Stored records
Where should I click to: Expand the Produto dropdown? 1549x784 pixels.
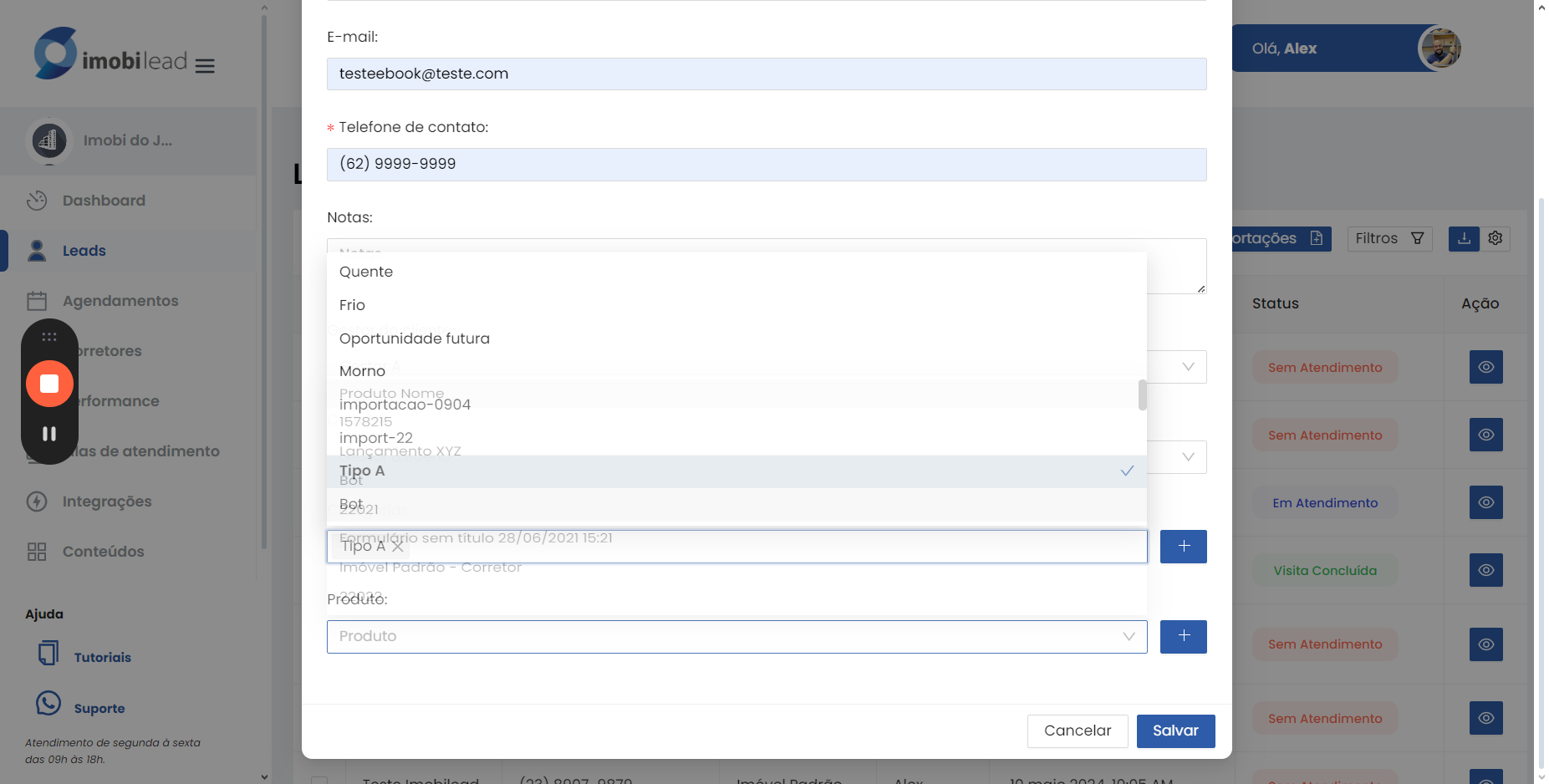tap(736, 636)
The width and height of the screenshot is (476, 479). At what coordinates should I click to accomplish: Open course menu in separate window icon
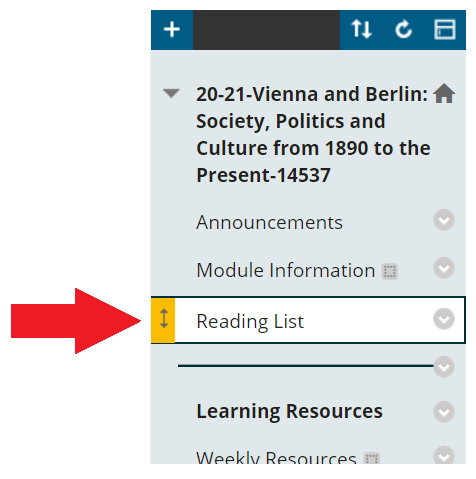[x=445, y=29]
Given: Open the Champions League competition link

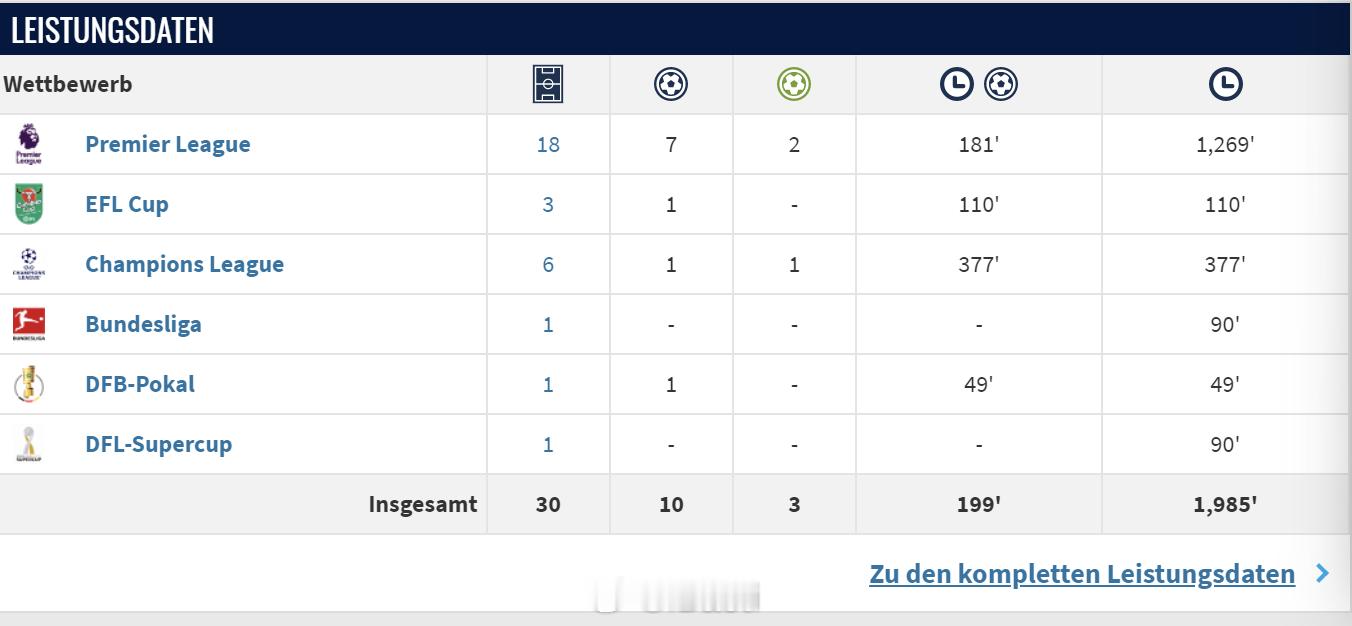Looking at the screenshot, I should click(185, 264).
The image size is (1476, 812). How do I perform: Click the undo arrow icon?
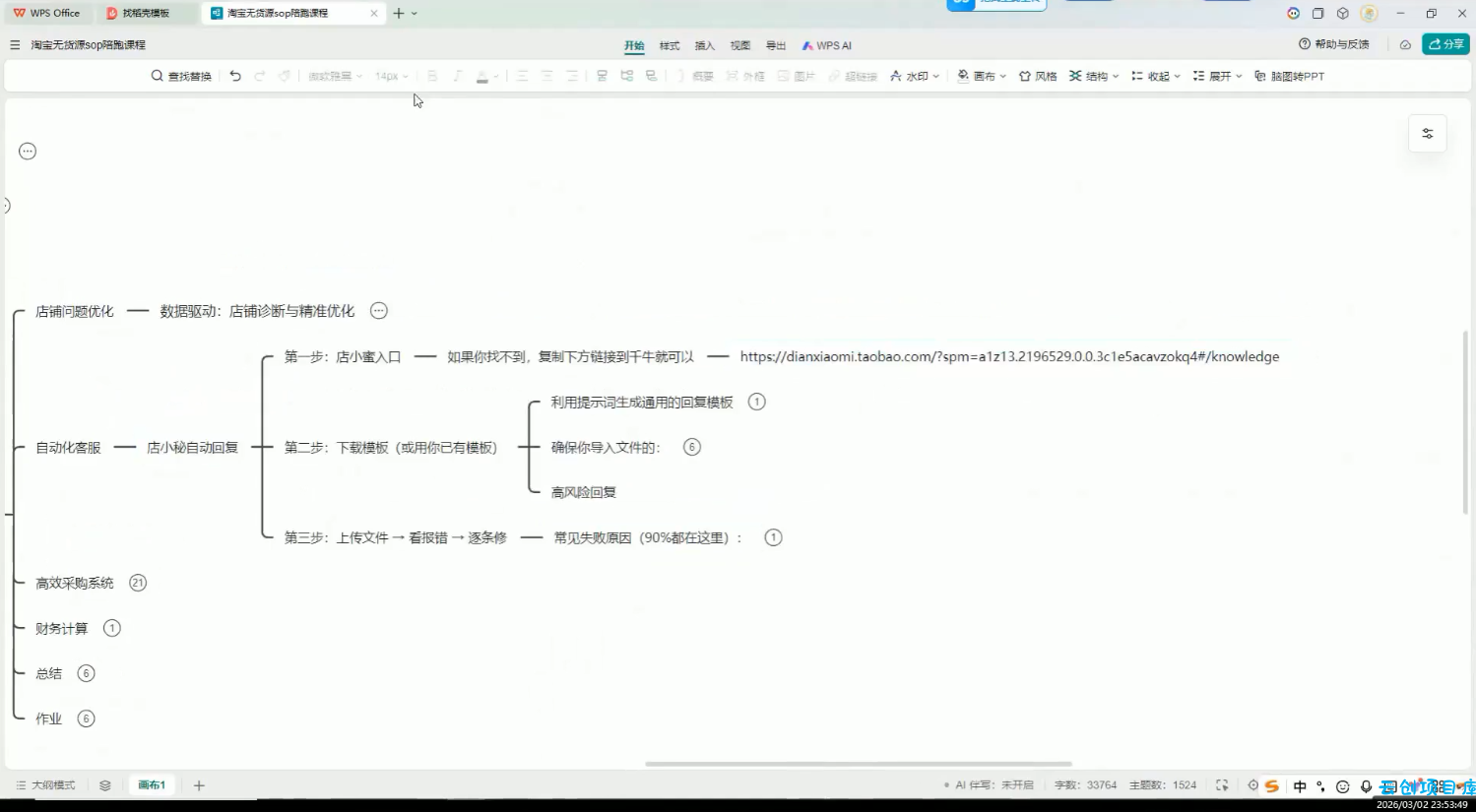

---

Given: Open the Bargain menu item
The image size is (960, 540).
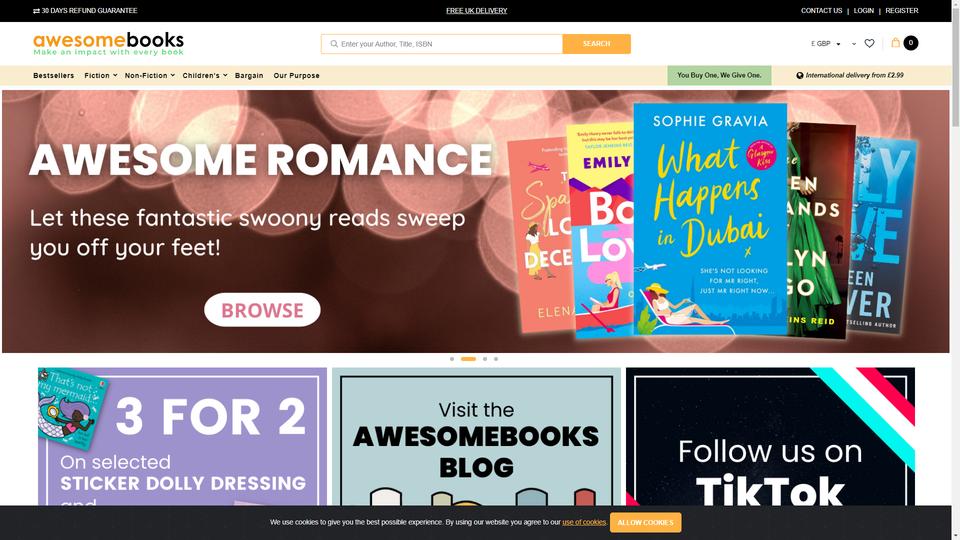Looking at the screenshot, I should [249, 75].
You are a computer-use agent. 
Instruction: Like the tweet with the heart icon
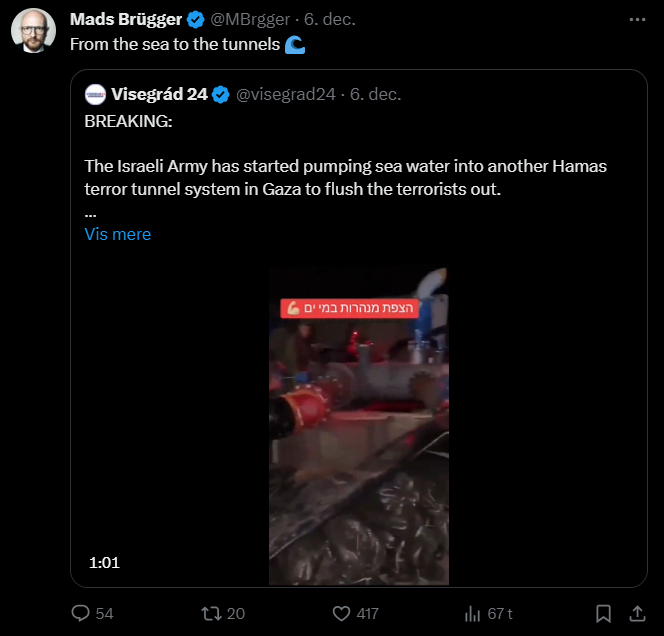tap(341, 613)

• What to do
Although pictures appear among the records above, write out exactly only the lines from the one that has "Given: Open the Champions" through the one that has "The image size is (1476, 812).", and leave the pictures out.

• Answer for this exercise
Given: Open the Champions League competition link

Looking at the screenshot, I should click(185, 264).
The image size is (1476, 812). How do I perform: Click the undo arrow icon?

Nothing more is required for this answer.